▶ Work task: Exactly the lines from the one containing "You are a GUI" through the end of the listing must make up the answer, with no pictures included.

▶ Record excerpts:
»»
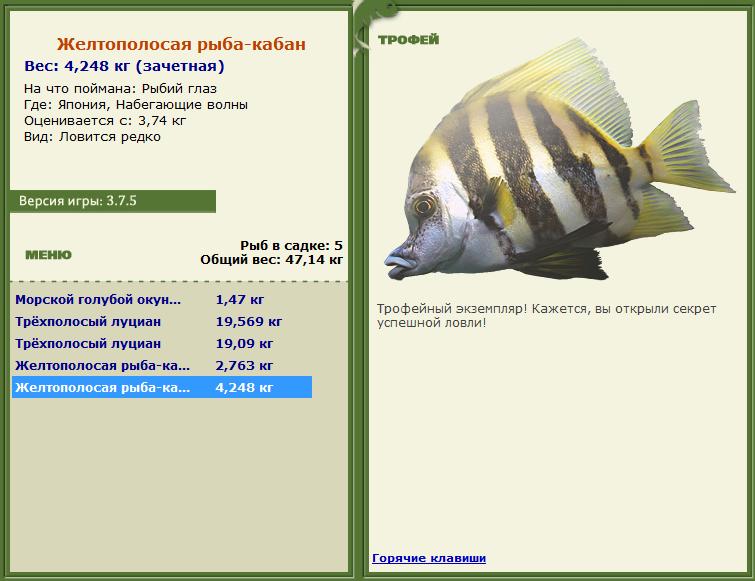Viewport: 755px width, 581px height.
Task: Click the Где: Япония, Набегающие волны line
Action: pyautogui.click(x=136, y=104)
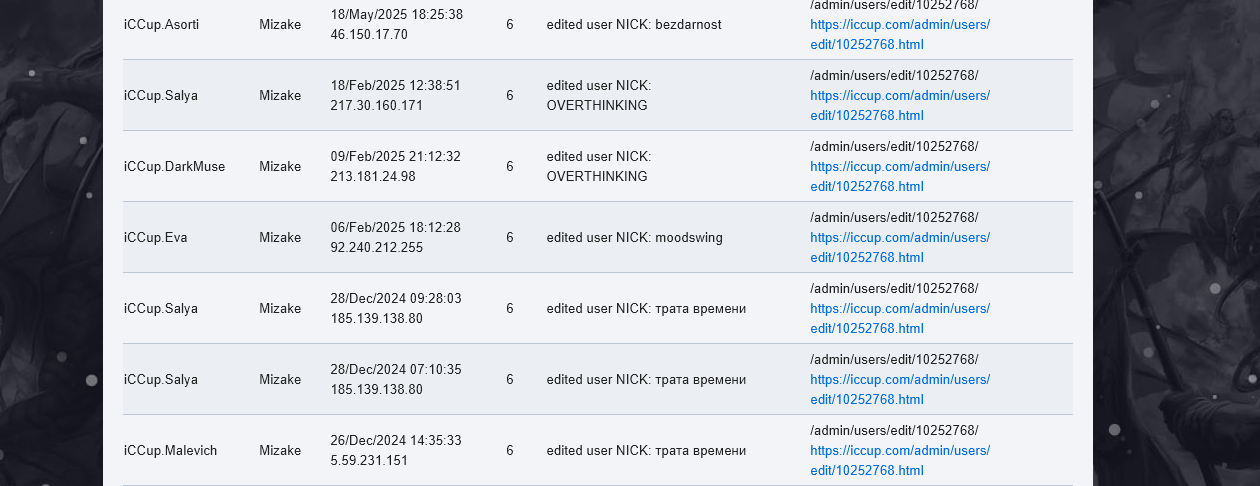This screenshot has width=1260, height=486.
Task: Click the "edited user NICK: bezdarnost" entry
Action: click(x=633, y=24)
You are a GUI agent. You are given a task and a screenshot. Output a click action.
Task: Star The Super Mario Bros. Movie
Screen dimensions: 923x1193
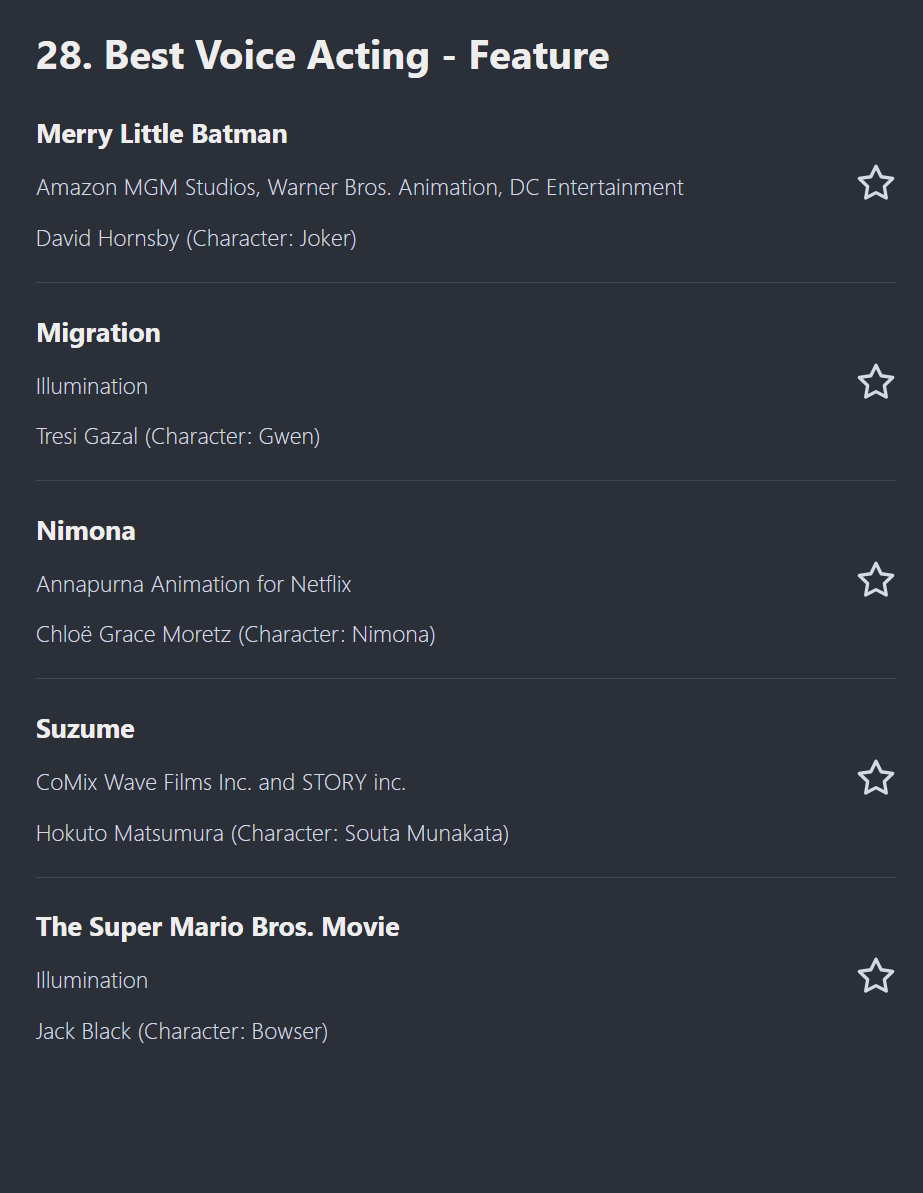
««
▶ Exercise output:
You are a GUI agent. You are given a task and a screenshot. Output a click action.
Task: Star The Super Mario Bros. Movie
Screen dimensions: 923x1193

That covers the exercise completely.